It's all so long ago, but I also recall ASK as particularly ghastly. But some of the worst service was also from a French HF RT station when I was serving on Italian vessels. One of their operators actually told me to shut up once as I persisted in trying to raise his station. Suez was also a problem - I could never ever work out why its service had such a restricted range - you could only ever get hold of it when you were virtually on top of it. Was it SUK?

I grew to love and hate IAR - particularly for RT - by the time you got your turn the sun was into another cycle and comms was no more. But they were busy! Evey man and his dog on the Italian ships wanted to phone home just about every day. The trouble was that IAR was so cheap. The volume of calls fell considerably when this 'marconista' started sending calls through Bern, Portishead and elsewhere! I am still haunted by the musical tones of Italians as they tracked me down no matter where I might be resting: : 'Hey! MArconista! Quando possible telefonare?!" But that's another thread - maybe I should start one for those of us who 'went Italian'!
Happy days.


----------



## trotterdotpom

I know there were exceptions, but the vast majority of radio stations between about 30N and 30S were crap.

It was a waste of time calling when the book said they were listening, because mostly they didn't. The best thing to do was wait for their traffic list and call straight after that, with luck they would be listening for a few minutes.

John T


----------



## Robert Hilton

GNI or Niton on VHF (okay, I'm not a sparks) ever efficient, but often worth a listen as they handled traffic.

Two contrasting operators, one with a laid back Southern accent that made you visualise him in pyjamahs, the other clearly feeling a deep sense of urgency. I once heard him telling a vessel that was queuing for a link call, "Don't be so impatient!"

However the best was another operator dealing with a vessel I shan't name. After a routine call the man rather alienated listeners, eavesdroppers and Niton by saying, "This is personal.

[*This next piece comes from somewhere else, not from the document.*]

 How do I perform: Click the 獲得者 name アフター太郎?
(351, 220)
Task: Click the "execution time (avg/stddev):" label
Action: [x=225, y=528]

Wait 'til I clear the bums and stiffs out of the wheelhouse."

Then he booked an interflora delivery of a dozen red roses with the message, "Ma petite fleur, will you marry me?"

Niton asked for a signature and the vessel replied, "That's all right, she'll know where it came from." To which Niton answered, "Maybe she gets lots like that."

If the perpetrator of that excellent riposte reads this I offer my envious congratulations. I wish I'd said it, but maybe I will.


----------



## Moulder

Robert Hilton said:


> ............. one with a laid back Southern accent that made you visualise him in pyjamahs,..................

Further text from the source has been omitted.